-- Information provided --
----------
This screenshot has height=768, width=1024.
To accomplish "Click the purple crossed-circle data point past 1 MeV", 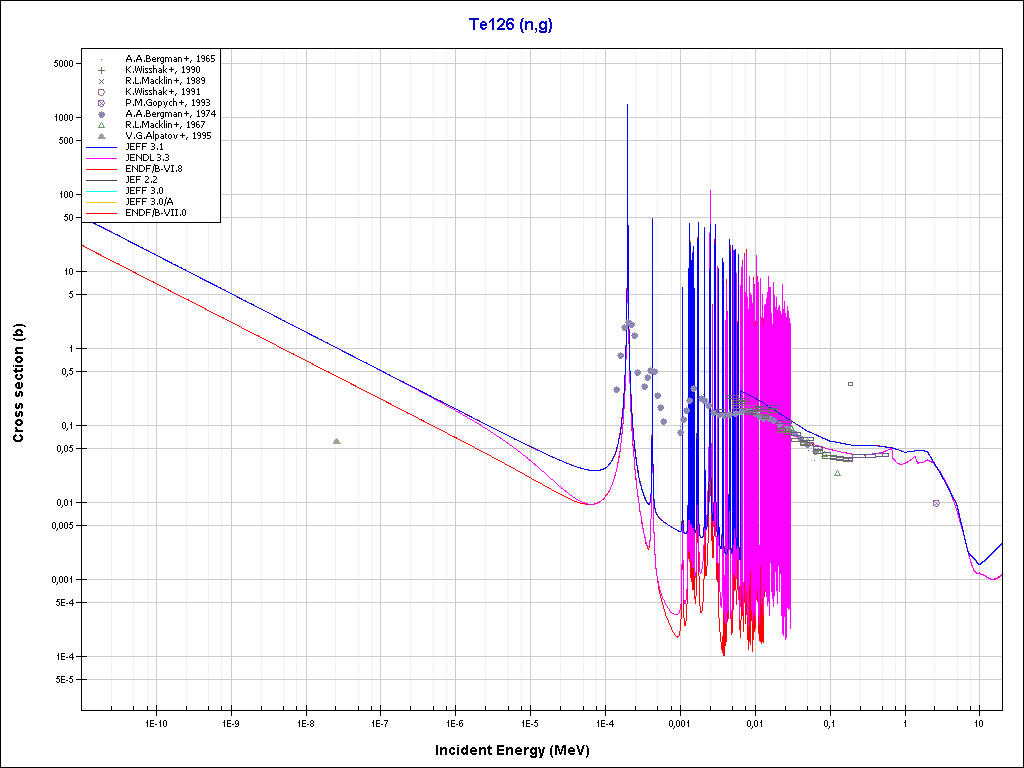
----------
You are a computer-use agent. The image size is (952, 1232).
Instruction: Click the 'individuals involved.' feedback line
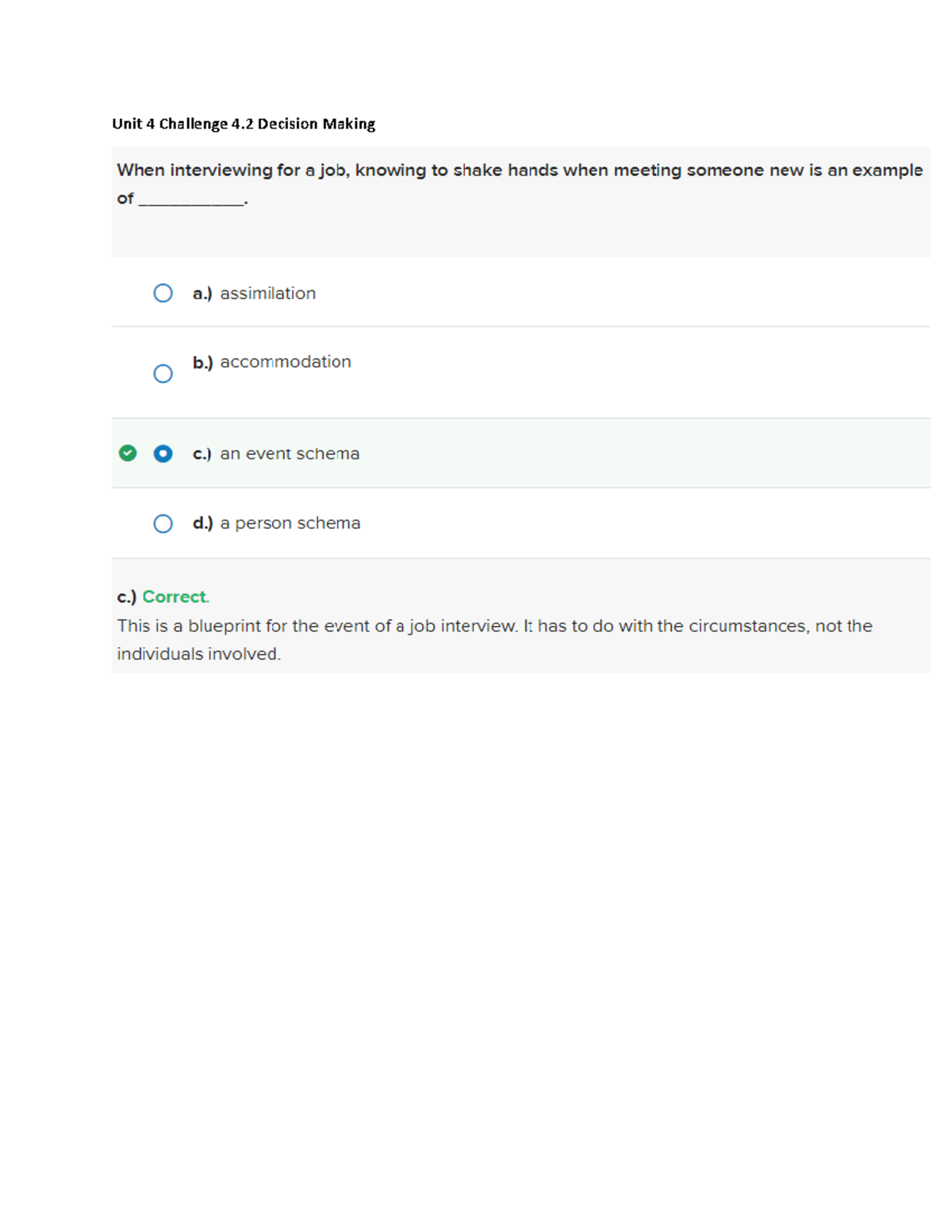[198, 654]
----------
-- What you are asked to do --
Please rewrite the lines of the entries above, starting at the line containing "This screenshot has height=768, width=1024." and ending at the line containing "the purple crossed-circle", with "orange" substituted for "purple" and nothing else changed. Return only those lines, and leave out the pictures.

-- Task result --
This screenshot has height=768, width=1024.
To accomplish "Click the orange crossed-circle data point past 1 MeV", 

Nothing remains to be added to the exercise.